→ **Extracted records**:
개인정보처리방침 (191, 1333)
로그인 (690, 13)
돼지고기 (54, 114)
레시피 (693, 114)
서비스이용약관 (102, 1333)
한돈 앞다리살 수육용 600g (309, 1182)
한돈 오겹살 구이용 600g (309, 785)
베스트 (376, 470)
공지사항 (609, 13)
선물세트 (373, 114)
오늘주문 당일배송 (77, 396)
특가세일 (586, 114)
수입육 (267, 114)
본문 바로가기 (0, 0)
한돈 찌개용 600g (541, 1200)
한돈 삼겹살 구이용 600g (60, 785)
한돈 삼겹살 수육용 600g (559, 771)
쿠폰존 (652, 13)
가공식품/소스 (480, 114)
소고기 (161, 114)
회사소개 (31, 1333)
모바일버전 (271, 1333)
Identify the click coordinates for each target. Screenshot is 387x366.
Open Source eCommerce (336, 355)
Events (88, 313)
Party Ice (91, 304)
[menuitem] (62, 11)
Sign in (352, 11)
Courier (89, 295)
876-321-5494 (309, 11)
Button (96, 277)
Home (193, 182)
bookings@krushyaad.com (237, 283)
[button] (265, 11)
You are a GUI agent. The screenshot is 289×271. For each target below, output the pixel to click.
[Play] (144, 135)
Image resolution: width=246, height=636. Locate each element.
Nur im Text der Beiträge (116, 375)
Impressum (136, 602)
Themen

→ **Your goal**: Rewrite all of the records above, renaming every "600g" as "500g". Leave everything else unchanged.

→ **Correct output**:
개인정보처리방침 (191, 1333)
로그인 (690, 13)
돼지고기 (54, 114)
레시피 (693, 114)
서비스이용약관 (102, 1333)
한돈 앞다리살 수육용 500g (309, 1182)
한돈 오겹살 구이용 500g (309, 785)
베스트 (376, 470)
공지사항 (609, 13)
선물세트 (373, 114)
오늘주문 당일배송 (77, 396)
특가세일 (586, 114)
수입육 (267, 114)
본문 바로가기 (0, 0)
한돈 찌개용 500g (541, 1200)
한돈 삼겹살 구이용 500g (60, 785)
한돈 삼겹살 수육용 500g (559, 771)
쿠폰존 (652, 13)
가공식품/소스 (480, 114)
소고기 (161, 114)
회사소개 (31, 1333)
모바일버전 (271, 1333)
Identify the click coordinates for each target. Screenshot is 387x366.
Open Source eCommerce (336, 355)
Events (88, 313)
Party Ice (91, 304)
[menuitem] (62, 11)
Sign in (352, 11)
Courier (89, 295)
876-321-5494 (309, 11)
Button (96, 277)
Home (193, 182)
bookings@krushyaad.com (237, 283)
[button] (265, 11)
You are a GUI agent. The screenshot is 289×271. For each target below, output the pixel to click.
[Play] (144, 135)
Image resolution: width=246, height=636. Locate each element.
Nur im Text der Beiträge (116, 375)
Impressum (136, 602)
Themen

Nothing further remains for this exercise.